SLADE COLUMN: Some year-end state tax tips
If you're reading this, then the good news is that the Mayan prophecy about the world ending Dec. 21 was wrong. The bad news is, there's little time left to do some year-end tax planning that you may have been putting off in case the Mayans were right.
I'm going to focus on some South Carolina income tax credits and deductions that you're unlikely to read about in national publications. In some cases, you'll need to take action by Dec. 31 in order to claim these deductions or credits on your 2012 taxes.
In South Carolina, there's a very generous but little-used tax break for people with excessive homeowner's insurance costs, which is something lots of Lowcountry residents experience. The credit is based on taxable income and the amount paid for insurance during the tax year (for homeowner's insurance, flood insurance and any additional wind/hail premiums).
With the “excess insurance premium credit” the state will give homeowners a dollar-for-dollar tax credit worth up to $1,250 for the cost of insurance for their legal residence that exceeded 5 percent of their federal adjusted gross income. So, if the “adjusted gross income” listed on your federal income tax form is $50,000 and your homeowner's insurance cost more than $2,500, the state will give you a tax credit for the difference, up to $1,250.
For people who live on the coast, and particularly those in the “wind pool” insurance zone, this can be quite valuable. For those whose insurance bills aren't high enough to qualify for the credit, one option could be paying next year's premium early.
For example, let's say your annual homeowner's insurance bill is due in January or February. Maybe one year of insurance doesn't exceed 5 percent of your AGI, but two years of premiums would. If you paid your last bill in early 2012, and you pay your 2013 bill a bit early by the end of December, then both payments count for 2012.

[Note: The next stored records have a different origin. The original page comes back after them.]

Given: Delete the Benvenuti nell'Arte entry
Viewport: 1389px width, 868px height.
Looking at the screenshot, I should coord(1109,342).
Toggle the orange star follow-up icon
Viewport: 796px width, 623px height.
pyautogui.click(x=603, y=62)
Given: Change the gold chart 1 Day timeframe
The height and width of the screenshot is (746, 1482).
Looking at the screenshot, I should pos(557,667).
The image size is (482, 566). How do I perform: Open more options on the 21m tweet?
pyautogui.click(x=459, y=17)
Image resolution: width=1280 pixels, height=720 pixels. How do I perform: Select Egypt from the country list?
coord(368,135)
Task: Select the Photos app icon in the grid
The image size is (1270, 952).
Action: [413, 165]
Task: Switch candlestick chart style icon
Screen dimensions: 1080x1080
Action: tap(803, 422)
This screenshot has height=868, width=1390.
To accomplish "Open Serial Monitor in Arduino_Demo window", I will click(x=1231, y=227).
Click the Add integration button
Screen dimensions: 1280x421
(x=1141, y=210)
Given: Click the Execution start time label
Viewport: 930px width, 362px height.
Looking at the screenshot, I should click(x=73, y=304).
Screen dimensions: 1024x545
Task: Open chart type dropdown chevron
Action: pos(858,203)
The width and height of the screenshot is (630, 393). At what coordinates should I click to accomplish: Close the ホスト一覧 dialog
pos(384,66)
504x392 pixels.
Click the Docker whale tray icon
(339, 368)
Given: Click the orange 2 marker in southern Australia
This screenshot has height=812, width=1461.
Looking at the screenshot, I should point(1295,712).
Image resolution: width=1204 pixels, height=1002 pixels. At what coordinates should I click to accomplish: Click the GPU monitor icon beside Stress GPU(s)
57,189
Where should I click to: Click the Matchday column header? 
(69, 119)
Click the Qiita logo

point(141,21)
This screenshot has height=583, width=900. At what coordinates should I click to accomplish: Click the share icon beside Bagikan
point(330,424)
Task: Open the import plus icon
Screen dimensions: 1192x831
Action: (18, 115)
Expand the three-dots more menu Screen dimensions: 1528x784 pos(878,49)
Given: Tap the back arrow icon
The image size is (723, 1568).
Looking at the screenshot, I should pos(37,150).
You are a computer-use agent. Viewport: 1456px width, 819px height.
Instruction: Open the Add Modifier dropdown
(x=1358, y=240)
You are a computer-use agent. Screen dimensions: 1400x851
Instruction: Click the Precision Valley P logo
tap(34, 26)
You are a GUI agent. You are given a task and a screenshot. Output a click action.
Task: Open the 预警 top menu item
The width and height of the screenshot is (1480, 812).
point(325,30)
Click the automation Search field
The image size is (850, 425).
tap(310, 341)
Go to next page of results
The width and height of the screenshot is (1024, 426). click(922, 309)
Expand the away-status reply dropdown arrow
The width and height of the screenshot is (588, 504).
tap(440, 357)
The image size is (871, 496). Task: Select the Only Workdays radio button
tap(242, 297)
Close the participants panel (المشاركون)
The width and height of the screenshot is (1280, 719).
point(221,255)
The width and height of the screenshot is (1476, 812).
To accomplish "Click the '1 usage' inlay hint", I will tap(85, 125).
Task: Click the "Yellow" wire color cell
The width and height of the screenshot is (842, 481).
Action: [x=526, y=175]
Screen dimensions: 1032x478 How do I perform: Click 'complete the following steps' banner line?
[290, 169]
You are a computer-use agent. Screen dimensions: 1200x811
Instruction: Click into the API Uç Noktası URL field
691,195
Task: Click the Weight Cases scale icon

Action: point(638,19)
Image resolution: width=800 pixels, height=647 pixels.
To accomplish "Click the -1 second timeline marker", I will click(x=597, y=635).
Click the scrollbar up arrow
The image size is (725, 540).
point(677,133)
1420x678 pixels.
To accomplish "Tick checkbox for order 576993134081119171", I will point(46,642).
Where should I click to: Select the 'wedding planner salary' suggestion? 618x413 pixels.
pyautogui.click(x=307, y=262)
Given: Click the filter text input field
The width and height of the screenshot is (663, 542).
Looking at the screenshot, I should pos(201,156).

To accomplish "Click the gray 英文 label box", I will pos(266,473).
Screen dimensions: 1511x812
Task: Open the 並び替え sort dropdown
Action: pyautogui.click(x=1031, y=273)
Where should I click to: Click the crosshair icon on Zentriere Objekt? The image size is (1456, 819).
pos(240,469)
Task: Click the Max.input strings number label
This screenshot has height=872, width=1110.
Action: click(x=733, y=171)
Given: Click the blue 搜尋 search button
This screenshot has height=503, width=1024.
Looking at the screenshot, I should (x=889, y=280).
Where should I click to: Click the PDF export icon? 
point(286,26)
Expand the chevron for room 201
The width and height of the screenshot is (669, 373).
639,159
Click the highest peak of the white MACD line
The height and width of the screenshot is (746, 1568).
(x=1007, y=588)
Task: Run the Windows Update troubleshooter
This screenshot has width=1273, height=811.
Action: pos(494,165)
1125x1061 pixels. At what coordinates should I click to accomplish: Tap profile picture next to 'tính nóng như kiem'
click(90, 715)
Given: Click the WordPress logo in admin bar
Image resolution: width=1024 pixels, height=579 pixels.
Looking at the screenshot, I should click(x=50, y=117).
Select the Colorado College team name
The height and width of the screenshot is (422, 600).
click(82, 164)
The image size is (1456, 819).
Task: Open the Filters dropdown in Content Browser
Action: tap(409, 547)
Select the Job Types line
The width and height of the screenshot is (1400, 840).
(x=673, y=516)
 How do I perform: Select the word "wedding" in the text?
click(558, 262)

The tax credit is claimed on S.C. Form TC44, the credit is subtracted from your South Carolina tax bill, and any unused amount of the credit can be carried forward for five years.
Higher education costs:
Like most states, South Carolina offers a federally sanctioned 529 Plan to help people save for higher education expenses. It's like a Roth IRA, but for college rather than retirement. What's special about South Carolina's plan, known as Future Scholar, is that contributions are deductible from state taxes, and there's no holding period.
What that means is, if you're going to be paying for qualified tuition, room and board, books or fees, and you first put that money into a Future Scholar account, it becomes a state tax deduction. For most people, that's like getting 7 percent of their money back.
The Future Scholar funds must be spent on qualified expenses, but the higher education institution does not have to be in South Carolina. Contributions claimed as 2012 tax deductions can be made until April 15.
For South Carolina residents investing in Future Scholar's “direct plan,” there is no fee to open or maintain an account, or to withdraw funds.
Future Scholar funds can be invested in stock and bond funds meant for long-term savings, but they also can be put in a stable money market fund or insured bank deposit fund. In addition to the state tax deduction for contributions, any earnings are exempt from state and federal income tax.
Qualified expenses “include tuition, fees, room, board, books, supplies and equipment required for enrollment in or attendance at ... 2-year and 4-year public and private universities, graduate and professional programs, and even some vocational programs.”
It's worth noting that generous federal tax credits are available for tuition, fees and course material expenses that were not paid for with 529 plan funds. The American Opportunity Credit, which was extended through 2012 as part of the federal stimulus effort, would give most taxpayers $2,500 back on the first $4,000 in qualified expenses, so it makes sense to exhaust that tax credit before using 529 funds.
Turning 70 soon?
People who establish special savings accounts to pay for catastrophe-related expenses such as insurance deductibles can get a South Carolina tax deduction. If the money is later used for a purpose other than catastrophe expenses, then it's taxed (to recapture the tax deduction) and there can be a 2.5 percent penalty.
However, when the owner of a catastrophe savings account turns 70, they can withdraw the money with no tax or penalty owed. So, residents in their late 60s who are looking for a state tax deduction might find it appealing to establish a federally insured catastrophe savings account, knowing that they can withdraw the money in a few years tax and penalty-free.
I've heard from people who had difficulty finding banks familiar with these accounts. Under state rules, the savings account must be designated as a “catastrophe savings account” and used only for those savings, and there are limits as to how much can be contributed.